Jean-Thomas Taschereau (/fr/; November 26, 1778 - June 14, 1832) was a son of Gabriel-Elzéar Taschereau and Marie-Louise-Élizabeth Bazin. He was a seigneur, lawyer, judge and politician.

He studied at the Petit Séminaire of Quebec and began his legal training as an assistant to his father in 1799 and studied law with Jonathan Sewell. He became a lawyer in 1801. He successfully ran for elected office a number of times, to the Legislative Assembly of Lower Canada. He spent a short time in prison in 1810 on the order of the governor, James Henry Craig. More political success followed and in 1821 he was appointed as a judge in Sainte-Marie. He held increasingly important judicial positions including the Court of Kings Bench for the district of Quebec until his death.

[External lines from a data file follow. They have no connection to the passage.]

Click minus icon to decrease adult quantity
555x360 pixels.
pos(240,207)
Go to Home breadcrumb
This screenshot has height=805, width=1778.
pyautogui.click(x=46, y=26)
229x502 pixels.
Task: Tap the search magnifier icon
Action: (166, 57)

He married Marie Panet May 19, 1806, and had at least two sons, Jean-Thomas Taschereau and Elzéar-Alexandre Taschereau, the first Canadian cardinal. He was the grandfather of Louis-Alexandre Taschereau and Edward Routh, and the great-grandfather of Robert Taschereau. He and his brother Thomas-Pierre-Joseph Taschereau were involved with the development of the paternal seigniory of Sainte-Marie-de-la-Nouvelle-Beauce (now Sainte-Marie).